Transfer chemical potentials, solubility and reactivity of 6-Nitro-2H-chromen-2-one and 6-Nitro-2H-chromen-2one-3-carboxylate anion

Kinetic results, rate laws and reaction mechanisms were established for the base hydrolysis of  6-nitrocoumarin (NC), 6-nitrocoumarin-3-carboxylic acid (NCC), in aqueous solution, water-methanol and water-acetone mixtures. The kinetics of the base hydrolysis followed a rate law with k_obs= k₂[OH^-] for all coumarin derivatives under study except 6-nitrocoumarin-3-carboxylic acid (NCC)  which followed a rate law with k_obs= k₁+ k₂[OH^-]. The kinetic data leaded to Gibbs free energies of activation (the change in activation barrierδ _m∆G^#).

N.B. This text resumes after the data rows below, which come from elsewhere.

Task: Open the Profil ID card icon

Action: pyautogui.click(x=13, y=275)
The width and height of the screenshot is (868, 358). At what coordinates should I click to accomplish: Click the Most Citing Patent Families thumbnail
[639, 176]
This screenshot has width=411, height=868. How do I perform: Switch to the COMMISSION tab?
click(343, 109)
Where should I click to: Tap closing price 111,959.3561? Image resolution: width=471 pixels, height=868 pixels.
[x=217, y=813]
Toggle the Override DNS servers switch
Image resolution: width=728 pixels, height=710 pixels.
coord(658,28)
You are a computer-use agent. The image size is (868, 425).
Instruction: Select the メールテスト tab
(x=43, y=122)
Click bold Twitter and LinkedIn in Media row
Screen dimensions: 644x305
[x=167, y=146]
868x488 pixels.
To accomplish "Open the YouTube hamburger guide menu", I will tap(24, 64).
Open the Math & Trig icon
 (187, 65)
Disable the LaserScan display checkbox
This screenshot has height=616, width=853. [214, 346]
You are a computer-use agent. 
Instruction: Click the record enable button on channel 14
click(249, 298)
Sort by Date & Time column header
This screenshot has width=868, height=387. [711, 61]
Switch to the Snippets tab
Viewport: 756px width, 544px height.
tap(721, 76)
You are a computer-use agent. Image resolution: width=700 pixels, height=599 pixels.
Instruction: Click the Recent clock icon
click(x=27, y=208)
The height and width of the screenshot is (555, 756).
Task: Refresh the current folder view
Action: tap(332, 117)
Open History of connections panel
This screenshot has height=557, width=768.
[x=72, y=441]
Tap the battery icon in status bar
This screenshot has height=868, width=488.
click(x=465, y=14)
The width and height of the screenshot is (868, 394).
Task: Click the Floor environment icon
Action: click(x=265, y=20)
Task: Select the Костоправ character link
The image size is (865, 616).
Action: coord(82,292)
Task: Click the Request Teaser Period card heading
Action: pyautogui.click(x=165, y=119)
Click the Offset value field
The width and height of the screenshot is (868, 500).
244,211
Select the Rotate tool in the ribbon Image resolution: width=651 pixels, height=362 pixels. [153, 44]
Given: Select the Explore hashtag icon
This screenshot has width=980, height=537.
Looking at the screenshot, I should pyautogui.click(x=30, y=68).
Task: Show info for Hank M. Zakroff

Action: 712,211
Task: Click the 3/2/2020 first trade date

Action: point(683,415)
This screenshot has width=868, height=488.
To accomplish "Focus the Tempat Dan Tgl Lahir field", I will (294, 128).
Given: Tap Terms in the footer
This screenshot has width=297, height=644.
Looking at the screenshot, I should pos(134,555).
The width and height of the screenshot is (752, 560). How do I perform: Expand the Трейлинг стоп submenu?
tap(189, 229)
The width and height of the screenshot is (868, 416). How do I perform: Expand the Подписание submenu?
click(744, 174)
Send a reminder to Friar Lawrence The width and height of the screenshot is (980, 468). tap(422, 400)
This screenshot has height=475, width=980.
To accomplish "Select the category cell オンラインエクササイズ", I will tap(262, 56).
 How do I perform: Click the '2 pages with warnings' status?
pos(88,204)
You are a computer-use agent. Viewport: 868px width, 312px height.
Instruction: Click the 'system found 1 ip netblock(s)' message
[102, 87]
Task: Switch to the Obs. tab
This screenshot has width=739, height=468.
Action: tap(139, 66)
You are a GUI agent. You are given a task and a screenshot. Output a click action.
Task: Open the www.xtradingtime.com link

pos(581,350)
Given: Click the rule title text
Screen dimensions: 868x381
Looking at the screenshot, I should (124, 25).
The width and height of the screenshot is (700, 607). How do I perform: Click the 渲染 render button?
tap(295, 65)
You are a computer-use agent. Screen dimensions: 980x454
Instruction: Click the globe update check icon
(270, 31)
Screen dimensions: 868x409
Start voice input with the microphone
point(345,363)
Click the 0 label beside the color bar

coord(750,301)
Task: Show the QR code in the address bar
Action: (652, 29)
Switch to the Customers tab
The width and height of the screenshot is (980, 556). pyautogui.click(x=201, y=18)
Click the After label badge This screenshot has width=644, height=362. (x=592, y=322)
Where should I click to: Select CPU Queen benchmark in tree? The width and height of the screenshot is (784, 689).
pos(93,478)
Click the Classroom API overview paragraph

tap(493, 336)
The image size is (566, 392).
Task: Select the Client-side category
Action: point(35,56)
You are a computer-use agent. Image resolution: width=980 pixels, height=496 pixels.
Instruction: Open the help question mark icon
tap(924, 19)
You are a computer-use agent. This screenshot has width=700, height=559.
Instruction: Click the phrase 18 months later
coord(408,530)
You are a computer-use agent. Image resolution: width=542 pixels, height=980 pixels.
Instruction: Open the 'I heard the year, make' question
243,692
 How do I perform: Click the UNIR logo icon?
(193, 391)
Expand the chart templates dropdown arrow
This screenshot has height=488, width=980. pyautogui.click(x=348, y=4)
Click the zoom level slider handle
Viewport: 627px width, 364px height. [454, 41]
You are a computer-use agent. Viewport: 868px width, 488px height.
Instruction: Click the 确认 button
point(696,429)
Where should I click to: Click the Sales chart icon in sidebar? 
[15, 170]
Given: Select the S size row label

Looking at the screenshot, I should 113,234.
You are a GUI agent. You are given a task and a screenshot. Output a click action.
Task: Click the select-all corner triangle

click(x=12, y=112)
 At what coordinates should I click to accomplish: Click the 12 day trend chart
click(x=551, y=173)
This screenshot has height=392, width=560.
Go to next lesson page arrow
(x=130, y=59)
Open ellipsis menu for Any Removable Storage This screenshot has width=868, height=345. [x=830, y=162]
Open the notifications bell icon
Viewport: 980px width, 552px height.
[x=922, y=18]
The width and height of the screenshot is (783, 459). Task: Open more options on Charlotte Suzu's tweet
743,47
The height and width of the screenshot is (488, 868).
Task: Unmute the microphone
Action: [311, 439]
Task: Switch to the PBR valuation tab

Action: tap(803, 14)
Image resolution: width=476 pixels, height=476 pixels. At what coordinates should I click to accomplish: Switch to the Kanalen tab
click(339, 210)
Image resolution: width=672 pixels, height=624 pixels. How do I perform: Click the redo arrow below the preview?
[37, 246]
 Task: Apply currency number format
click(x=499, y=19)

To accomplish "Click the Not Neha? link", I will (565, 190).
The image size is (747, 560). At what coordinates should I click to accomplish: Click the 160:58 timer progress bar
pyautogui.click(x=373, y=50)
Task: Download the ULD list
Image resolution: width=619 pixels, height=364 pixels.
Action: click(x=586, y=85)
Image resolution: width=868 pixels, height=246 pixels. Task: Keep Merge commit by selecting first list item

The solubilities of the non-charged compounds, , NC, water-methanol and water-acetone mixtures were established and their transfer chemical potentials were calculated. Moreover, the solubilities of calcium and lanthanum salts of NCC in water-methanol mixtures were established and the transfer chemical potentials of their anions were calculated. Furthermore, the solubilities of cerium and lanthanum salts of NCC in water-acetone mixtures were established and the transfer chemical potentials of their anions were calculated. Solvent effect on reactivity trends of the investigated coumarin derivatives have been analyzed into initial and transition state components by using the transfer chemical potentials of the reactants and the kinetic data of the studied compounds. The activation parameters of the base hydrolysis reaction are evaluated and discussed by carrying out the base hydrolysis of the studied coumarin derivatives in water-methanol and water-acetone mixtures at different temperatures. The high negative values of entropy of activation (∆S^#­) support the proposal mechanism, i.e. the investigated reaction takes place via the formation of an intermediate complex. Moreover, these values refer to the rigidity and stability of the intermediate complex .Thus, the ring opening of the intermediate complex would be the rate controlling step. Also the relatively high free energy of transfer (∆G^#­) indicate that the slow step is the ring opening of the established intermediate complex and many vibrational degrees of freedom have been transformed into translations.         The straight lines obtained from the isokinetic plots (∆S^≠ versus ∆H^≠) of the studied base hydrolysis reaction in water-methanol and water-acetone mixtures provide that the base hydrolysis of the studied coumarin derivatives followed one mechanism, i.e. the same rate determing step (RDS).